Model: [{'role': 'user', 'content': 'Given x=12+3, solve for x.'}, {'role': 'assistant', 'content': 'x is 15'}]
Prompt: Given x=56*10, solve for x.
Model: [{'role': 'user', 'content': 'Given x=56*10, solve for x.'}, {'role': 'assistant', 'content': 'x is 560'}]
Prompt: If x=10-4, what is x?
Model: [{'role': 'user', 'content': 'If x=10-4, what is x?'}, {'role': 'assistant', 'content': 'x is 6'}]

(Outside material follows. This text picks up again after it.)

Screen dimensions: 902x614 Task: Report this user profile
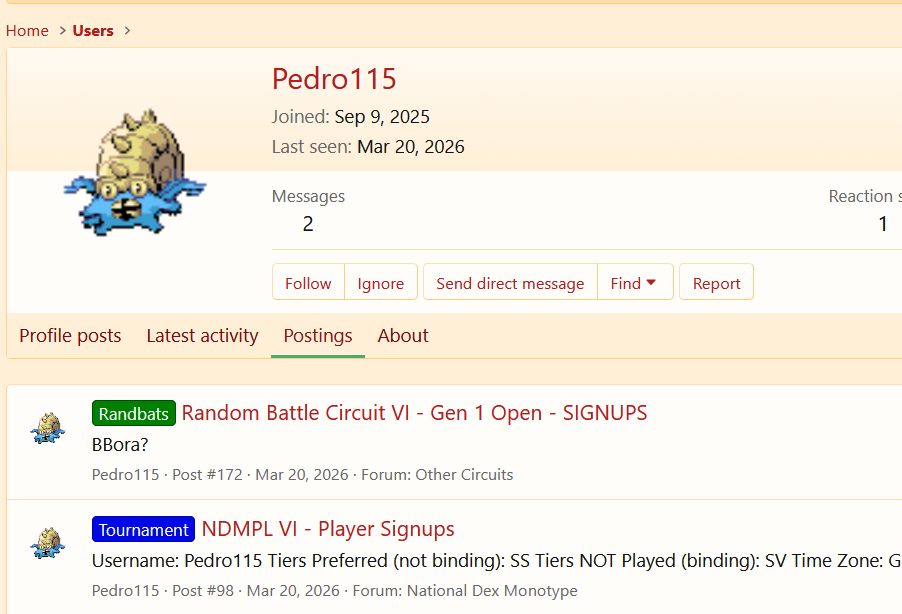point(716,283)
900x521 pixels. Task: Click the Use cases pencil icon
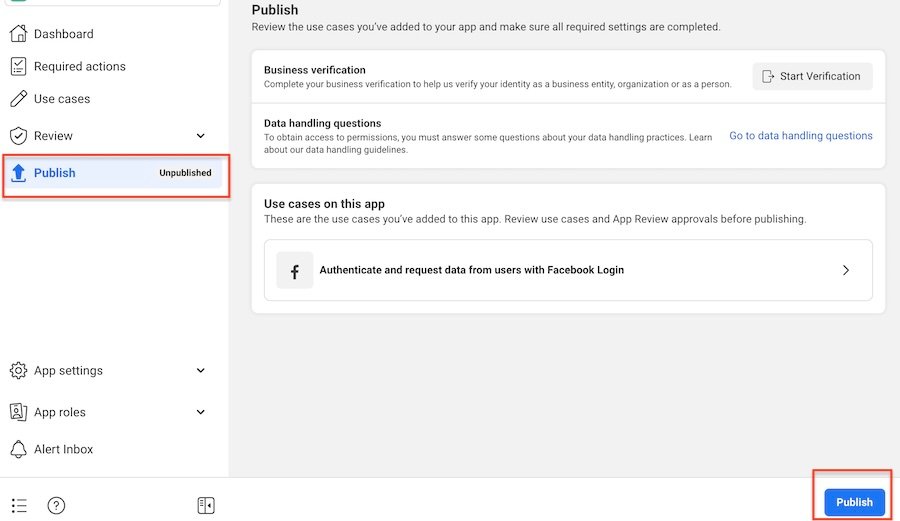tap(18, 99)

Prompt: Solve for x, given x=3*4.
Model: [{'role': 'user', 'content': 'Solve for x, given x=3*4.'}, {'role': 'assistant', 'content': 'x is 12'}]
Prompt: With x=13-3, x is what?
Model: [{'role': 'user', 'content': 'With x=13-3, x is what?'}, {'role': 'assistant', 'content': 'x is 10'}]
Prompt: Given x=11*3, solve for x.
Model: [{'role': 'user', 'content': 'Given x=11*3, solve for x.'}, {'role': 'assistant', 'content': 'x is 33'}]
Yes! The model is generating the expected outputs, having generalized well from the training data. This is a good sign that the fine-tuning process was successful.